Three Geology teachers, three Mr Reids

In a recent blog post, Metageologist asked people to remember their most important geology teachers. Here are three of mine, all of whom shared the same surname.

I was educated in one of only half a dozen or so schools in Northern Ireland that taught geology to A Level standard. The geology teachers at the Royal School Armagh were the Vice Principal, Mr Darby Reid (nickname: “Darby”) and his son, Mr Michael Reid (nickname: “Wee Mick”).

Michael Reid was the person who really inspired me to get into geology. He had only recently graduated himself and was therefore probably less than 10 years older than us. He shared his enthusiasm for geology by sending us out to the frozen outdoor swimming pool to practice our hammer skills on the ice, showing us the key skill of licking rocks, taking us for field trips to the Mourne Mountains (I got soaked more than once doing a river section), and sharing exciting new developments in geology (this was the mid-late 70s when plate tectonics was new).

Darby Reid was one of the more senior teachers in the school, in fact he had taught my Dad in the 1950s. He had a reputation for being a strict disciplinarian (as befits a Vice Principal) and was incredibly well organised (he hand-drew all the timetables for the school), but he had an obvious passionĀ  for geology. He very obviously relaxed when teaching geology and his afternoon field trips to Carboniferous limestone quarry at Navan Fort were a highlight. He also gave us a walking tour round the geology of buildings in Armagh, highlighting in particular the local breccia that became highly polished when used as doorsteps.
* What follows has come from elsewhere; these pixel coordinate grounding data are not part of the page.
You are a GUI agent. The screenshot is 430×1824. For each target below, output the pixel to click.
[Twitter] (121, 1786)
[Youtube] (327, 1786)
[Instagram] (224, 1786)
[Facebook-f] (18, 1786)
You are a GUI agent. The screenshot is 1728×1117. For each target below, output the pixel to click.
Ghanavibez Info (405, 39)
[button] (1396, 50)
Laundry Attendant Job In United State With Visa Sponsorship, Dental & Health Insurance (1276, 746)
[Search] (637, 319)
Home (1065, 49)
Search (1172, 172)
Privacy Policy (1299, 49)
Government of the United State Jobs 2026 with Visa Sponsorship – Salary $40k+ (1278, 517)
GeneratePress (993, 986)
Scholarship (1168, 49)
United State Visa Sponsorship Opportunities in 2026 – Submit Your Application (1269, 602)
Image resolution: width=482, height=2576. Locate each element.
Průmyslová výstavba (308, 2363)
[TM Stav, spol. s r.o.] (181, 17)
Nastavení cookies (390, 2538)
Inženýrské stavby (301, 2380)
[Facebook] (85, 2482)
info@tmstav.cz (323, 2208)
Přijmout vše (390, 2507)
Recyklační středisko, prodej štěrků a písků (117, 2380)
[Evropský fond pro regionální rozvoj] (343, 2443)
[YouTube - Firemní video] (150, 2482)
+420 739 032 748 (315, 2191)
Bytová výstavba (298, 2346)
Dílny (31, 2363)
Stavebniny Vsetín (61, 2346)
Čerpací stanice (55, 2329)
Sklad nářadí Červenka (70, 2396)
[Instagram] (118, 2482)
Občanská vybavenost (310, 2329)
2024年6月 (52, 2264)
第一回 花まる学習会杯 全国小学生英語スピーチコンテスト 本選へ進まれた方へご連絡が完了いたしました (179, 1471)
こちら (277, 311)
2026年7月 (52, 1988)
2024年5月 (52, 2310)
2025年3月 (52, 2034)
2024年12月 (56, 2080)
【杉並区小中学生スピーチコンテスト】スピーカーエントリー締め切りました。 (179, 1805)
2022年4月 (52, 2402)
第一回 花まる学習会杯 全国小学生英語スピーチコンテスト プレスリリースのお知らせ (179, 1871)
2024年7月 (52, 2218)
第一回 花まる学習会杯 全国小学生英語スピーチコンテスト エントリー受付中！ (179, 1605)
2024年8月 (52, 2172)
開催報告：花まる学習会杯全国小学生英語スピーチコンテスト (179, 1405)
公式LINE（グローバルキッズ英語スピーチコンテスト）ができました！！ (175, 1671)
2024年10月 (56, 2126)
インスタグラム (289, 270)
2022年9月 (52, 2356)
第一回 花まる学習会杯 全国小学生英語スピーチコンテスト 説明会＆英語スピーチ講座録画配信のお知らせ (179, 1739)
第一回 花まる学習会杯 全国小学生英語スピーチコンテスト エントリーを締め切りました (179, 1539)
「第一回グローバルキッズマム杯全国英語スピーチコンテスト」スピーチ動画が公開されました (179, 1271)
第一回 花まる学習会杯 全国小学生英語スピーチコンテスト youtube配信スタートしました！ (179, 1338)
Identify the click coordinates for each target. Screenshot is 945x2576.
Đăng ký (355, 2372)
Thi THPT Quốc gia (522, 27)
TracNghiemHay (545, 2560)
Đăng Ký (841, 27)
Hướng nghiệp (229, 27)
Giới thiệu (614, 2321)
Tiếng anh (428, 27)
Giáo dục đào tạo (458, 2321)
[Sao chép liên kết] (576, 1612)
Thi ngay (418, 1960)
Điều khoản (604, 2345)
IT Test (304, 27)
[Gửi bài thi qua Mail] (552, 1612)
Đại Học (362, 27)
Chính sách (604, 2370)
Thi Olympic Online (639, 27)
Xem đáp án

The school was fortunate to have inherited the Earl of Caledon’s* geology collection which filled two display cabinets in Mr Reid’s classroom. There was even a sample of uraninite (which would really give the H&S people canaries today!). The store-room next door had been converted into a rock lab, with a rock cutting and polishing machine that A Level students were permitted to use. I can still smell the unique aroma of slicing through Silurian turbidites.

This was a fantastic learning environment, and I know that three pupils from my year (out of around 50) went on to graduate with geology degrees and become professional geologists. That is a real testimony to the Reid family enthusiasm and passion for the subject.

I did my first degree at Queen’s University Belfast in the early 1980s, and one of the lecturers there was a sedimentologist called Mr Robin Reid (no relation to the previous two Reids). Mr Reid had been an RAF pilot during the War and had studied geology afterwards as a War Degree. He was emphatically called Mr Reid because of a poor decision over his Ph.D – apparently, and unknown to him, someone had submitted a Ph.D. thesis on exactly the same topic as Mr Reid only a week or so before he submitted his, and therefore he was denied the award of his degree.

My best memory of Robin Reid was the third year field trip to the Cotswolds and Weymouth. While the students took the ferry and a train to Cheltenham, and were then on a coach for the rest of the trip, Mr Reid rode his old Triumph motorbike. And yes, he did wear a white silk scarf, all very RAF. He introduced us to the joys of the Inferior and Greater Oolite, the Jurassic Coast and, crucially, real ale. I still get excited seeing oolites in the field.

I’d be interested to hear from anyone else who remembers these teachers. There are many more who I could mention (Arthur Whiteman from Aberdeen being one), but that’s for another day.

* One of the Earls of Caledon was a Fellow of the Geological Society (FGS).